BitArrays are space-efficient “packed” boolean arrays, which store one bit per boolean value. They can be used similarly to Array{Bool} arrays (which store one byte per boolean value), and can be converted to/from the latter via Array(bitarray) and BitArray(array), respectively.

flipbits!(B::BitArray{N}) → BitArray{N}

Performs a bitwise not operation on B. See ~ operator.

julia> A = trues(2,2)
2×2 BitArray{2}:
 true  true
 true  true

julia> flipbits!(A)
2×2 BitArray{2}:
 false  false
 false  false
rol!(dest::BitVector, src::BitVector, i::Integer) → BitVector

Performs a left rotation operation on src and puts the result into dest. i controls how far to rotate the bits.

rol!(B::BitVector, i::Integer) → BitVector

Performs a left rotation operation in-place on B. i controls how far to rotate the bits.

rol(B::BitVector, i::Integer) → BitVector

Performs a left rotation operation, returning a new BitVector. i controls how far to rotate the bits.
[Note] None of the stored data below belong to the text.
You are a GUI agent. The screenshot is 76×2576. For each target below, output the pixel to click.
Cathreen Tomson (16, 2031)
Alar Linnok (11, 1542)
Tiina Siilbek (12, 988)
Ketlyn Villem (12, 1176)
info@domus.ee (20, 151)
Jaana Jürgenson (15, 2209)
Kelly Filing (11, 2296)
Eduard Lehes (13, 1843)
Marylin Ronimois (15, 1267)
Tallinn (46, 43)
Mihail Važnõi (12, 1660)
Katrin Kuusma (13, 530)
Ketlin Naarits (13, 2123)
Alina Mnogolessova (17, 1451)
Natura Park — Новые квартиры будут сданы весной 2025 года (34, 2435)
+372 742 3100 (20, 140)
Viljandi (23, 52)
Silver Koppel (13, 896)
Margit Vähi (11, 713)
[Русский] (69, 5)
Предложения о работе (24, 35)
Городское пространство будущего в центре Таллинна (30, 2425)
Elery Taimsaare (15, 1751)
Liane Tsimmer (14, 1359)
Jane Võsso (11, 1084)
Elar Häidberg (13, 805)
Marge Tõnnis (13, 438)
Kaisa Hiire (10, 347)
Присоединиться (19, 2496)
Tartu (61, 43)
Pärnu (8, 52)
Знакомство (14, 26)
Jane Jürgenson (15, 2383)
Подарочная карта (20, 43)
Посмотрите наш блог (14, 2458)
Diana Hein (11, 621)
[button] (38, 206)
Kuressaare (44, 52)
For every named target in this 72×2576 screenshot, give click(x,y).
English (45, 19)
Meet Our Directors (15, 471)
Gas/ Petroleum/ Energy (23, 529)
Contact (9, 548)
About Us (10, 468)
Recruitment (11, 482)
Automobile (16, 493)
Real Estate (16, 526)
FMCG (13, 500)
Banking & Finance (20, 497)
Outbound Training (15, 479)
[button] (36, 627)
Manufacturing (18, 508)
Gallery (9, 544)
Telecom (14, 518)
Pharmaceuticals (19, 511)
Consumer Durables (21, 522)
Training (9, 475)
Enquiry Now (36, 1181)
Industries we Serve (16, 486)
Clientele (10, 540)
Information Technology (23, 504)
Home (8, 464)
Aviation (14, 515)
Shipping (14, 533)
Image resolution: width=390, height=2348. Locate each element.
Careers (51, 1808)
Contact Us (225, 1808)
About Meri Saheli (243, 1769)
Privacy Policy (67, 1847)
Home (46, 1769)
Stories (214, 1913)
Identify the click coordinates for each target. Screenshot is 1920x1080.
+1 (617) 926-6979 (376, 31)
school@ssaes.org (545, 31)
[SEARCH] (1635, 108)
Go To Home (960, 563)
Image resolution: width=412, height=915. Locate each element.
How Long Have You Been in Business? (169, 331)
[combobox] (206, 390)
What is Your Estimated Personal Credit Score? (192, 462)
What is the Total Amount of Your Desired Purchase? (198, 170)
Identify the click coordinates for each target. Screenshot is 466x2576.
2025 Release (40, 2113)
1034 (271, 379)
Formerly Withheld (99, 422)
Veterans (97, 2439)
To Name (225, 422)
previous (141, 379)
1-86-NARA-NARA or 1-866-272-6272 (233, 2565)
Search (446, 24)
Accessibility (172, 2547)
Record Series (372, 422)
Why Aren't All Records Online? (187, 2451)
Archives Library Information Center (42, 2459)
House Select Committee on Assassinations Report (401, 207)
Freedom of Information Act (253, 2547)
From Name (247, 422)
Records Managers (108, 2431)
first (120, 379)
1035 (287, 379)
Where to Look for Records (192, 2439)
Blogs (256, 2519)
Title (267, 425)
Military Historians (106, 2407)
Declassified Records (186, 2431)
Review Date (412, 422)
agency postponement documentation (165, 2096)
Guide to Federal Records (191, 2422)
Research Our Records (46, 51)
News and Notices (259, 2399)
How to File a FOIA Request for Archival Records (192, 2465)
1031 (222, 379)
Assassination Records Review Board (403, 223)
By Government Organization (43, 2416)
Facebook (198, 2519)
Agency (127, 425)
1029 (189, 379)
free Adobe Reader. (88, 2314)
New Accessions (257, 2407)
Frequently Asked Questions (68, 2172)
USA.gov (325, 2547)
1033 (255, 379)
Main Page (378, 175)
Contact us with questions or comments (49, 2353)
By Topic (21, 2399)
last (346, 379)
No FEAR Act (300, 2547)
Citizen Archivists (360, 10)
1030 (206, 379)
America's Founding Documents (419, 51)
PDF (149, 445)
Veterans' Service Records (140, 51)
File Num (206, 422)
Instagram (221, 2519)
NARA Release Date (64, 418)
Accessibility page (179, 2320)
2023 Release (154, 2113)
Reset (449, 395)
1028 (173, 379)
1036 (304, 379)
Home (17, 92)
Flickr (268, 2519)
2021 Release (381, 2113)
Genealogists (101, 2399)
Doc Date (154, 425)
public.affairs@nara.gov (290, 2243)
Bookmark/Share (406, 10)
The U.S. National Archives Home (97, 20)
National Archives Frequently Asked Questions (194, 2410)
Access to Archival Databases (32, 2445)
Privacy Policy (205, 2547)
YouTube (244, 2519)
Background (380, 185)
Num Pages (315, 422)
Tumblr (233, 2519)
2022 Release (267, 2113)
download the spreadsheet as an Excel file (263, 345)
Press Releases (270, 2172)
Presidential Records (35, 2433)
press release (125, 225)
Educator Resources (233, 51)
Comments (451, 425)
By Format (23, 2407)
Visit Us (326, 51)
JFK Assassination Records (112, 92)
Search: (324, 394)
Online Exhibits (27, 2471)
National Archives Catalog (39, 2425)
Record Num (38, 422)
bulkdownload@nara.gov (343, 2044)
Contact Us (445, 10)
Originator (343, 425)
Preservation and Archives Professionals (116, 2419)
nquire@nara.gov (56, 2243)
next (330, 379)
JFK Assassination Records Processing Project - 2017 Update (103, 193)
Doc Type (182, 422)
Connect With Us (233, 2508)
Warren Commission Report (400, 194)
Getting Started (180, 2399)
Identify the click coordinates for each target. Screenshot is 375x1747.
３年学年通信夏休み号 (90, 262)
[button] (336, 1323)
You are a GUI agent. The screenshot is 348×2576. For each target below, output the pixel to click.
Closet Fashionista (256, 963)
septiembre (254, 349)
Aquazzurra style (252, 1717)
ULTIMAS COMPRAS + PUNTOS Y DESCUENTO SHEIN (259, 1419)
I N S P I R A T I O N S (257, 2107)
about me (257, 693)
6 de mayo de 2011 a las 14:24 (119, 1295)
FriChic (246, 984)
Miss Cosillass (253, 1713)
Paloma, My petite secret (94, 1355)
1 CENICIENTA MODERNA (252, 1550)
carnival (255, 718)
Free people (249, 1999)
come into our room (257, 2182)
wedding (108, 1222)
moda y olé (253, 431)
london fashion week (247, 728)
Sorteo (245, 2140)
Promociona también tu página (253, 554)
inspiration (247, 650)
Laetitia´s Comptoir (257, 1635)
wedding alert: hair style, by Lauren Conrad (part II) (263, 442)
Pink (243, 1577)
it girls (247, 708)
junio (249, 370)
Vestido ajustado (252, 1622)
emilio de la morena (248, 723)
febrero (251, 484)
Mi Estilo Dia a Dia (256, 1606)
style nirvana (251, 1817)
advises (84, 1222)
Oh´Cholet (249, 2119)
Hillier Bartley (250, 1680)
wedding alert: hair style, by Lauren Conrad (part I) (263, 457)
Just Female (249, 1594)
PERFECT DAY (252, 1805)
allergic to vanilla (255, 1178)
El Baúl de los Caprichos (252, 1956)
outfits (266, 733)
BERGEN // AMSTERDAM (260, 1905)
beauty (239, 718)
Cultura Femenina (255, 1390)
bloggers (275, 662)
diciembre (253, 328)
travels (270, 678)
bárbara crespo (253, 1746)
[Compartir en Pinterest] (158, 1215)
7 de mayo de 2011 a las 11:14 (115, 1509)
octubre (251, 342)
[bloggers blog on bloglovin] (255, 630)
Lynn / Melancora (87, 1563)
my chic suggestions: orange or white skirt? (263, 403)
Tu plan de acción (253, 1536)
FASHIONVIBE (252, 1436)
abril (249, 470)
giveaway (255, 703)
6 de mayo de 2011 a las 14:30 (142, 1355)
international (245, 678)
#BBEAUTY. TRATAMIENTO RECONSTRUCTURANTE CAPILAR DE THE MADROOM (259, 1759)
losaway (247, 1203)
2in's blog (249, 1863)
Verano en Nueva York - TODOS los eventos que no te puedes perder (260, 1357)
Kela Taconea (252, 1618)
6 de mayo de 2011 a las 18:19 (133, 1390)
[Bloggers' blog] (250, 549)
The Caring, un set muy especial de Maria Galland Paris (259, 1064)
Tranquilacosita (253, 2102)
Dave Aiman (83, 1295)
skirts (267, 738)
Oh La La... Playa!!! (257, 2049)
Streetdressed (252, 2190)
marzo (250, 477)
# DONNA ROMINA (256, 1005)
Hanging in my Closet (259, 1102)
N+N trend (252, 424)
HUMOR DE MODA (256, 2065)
See also rol!().

julia> A = BitArray([true, true, false, false, true])
5-element BitArray{1}:
  true
  true
 false
 false
  true

julia> rol(A,1)
5-element BitArray{1}:
  true
 false
 false
  true
  true

julia> rol(A,2)
5-element BitArray{1}:
 false
 false
  true
  true
  true

julia> rol(A,5)
5-element BitArray{1}:
  true
  true
 false
 false
  true
ror!(dest::BitVector, src::BitVector, i::Integer) → BitVector

Performs a right rotation operation on src and puts the result into dest. i controls how far to rotate the bits.

ror!(B::BitVector, i::Integer) → BitVector

Performs a right rotation operation in-place on B. i controls how far to rotate the bits.

ror(B::BitVector, i::Integer) → BitVector

Performs a right rotation operation on B, returning a new BitVector. i controls how far to rotate the bits. See also ror!().

julia> A = BitArray([true, true, false, false, true])
5-element BitArray{1}:
  true
  true
 false
 false
  true

julia> ror(A,1)
5-element BitArray{1}:
  true
  true
  true
 false
 false

julia> ror(A,2)
5-element BitArray{1}:
 false
  true
  true
  true
 false

julia> ror(A,5)
5-element BitArray{1}:
  true
  true
 false
 false
  true

Sparse Vectors and Matrices

Sparse vectors and matrices largely support the same set of operations as their dense counterparts. The following functions are specific to sparse arrays.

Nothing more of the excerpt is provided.